** start **
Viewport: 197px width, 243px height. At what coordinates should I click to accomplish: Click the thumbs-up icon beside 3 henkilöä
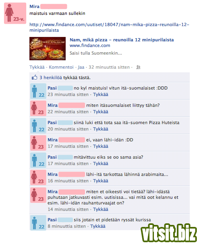point(35,77)
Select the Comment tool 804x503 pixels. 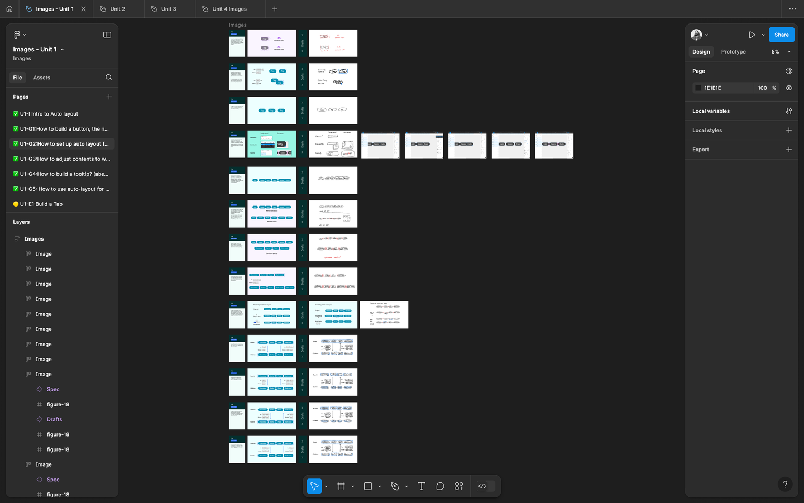click(440, 486)
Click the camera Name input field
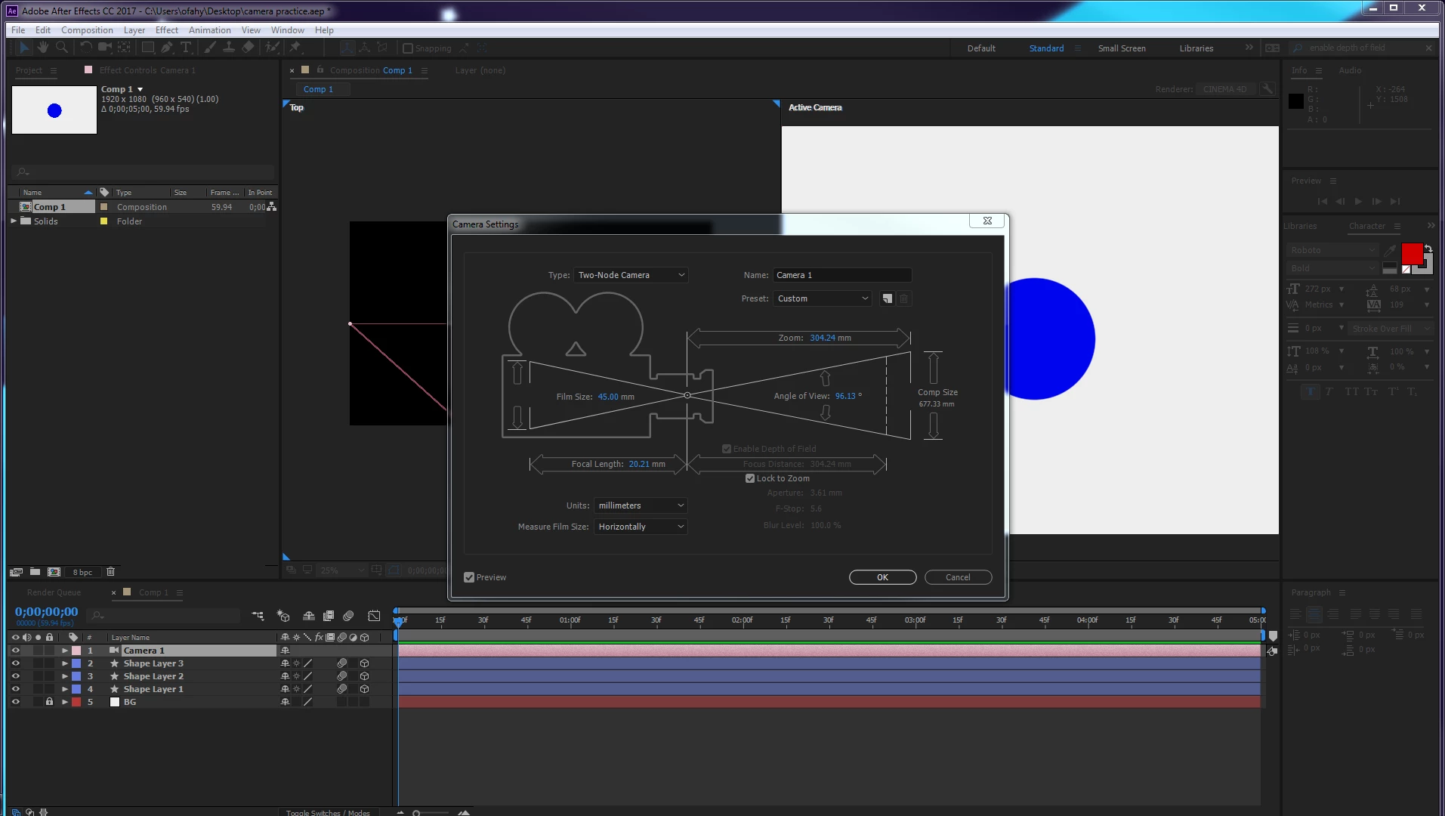Screen dimensions: 1445x816 [842, 275]
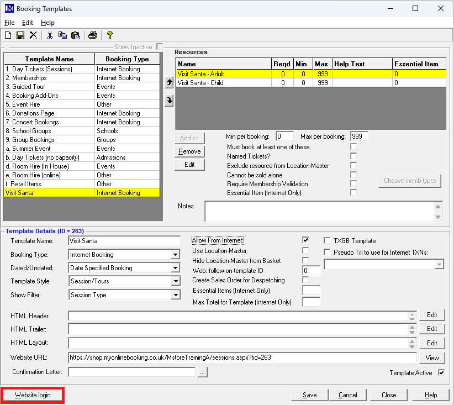
Task: Open the Booking Type dropdown
Action: point(175,255)
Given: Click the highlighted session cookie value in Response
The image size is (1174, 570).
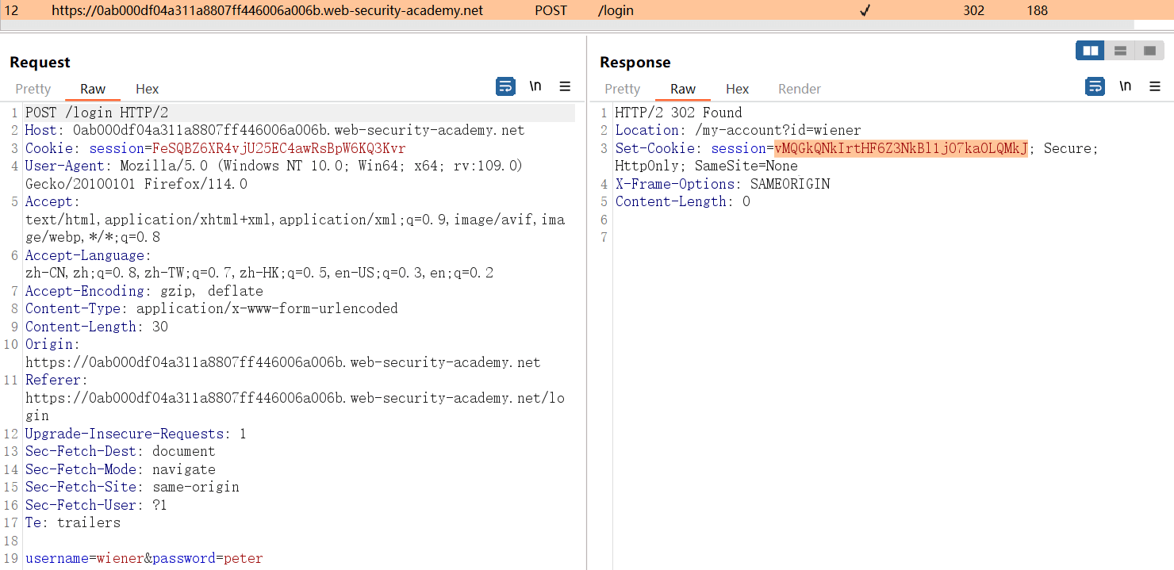Looking at the screenshot, I should point(900,148).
** end **
**Set task:** Format the part of the records that opens with the line containing "Given: Click the" and runs through the end of the records as a numbered list. Skip blank lines and leave the pictures out.

**Solution to the problem:**
1. Given: Click the highlighted session cookie value in Response
2. The image size is (1174, 570).
3. Looking at the screenshot, I should point(900,148).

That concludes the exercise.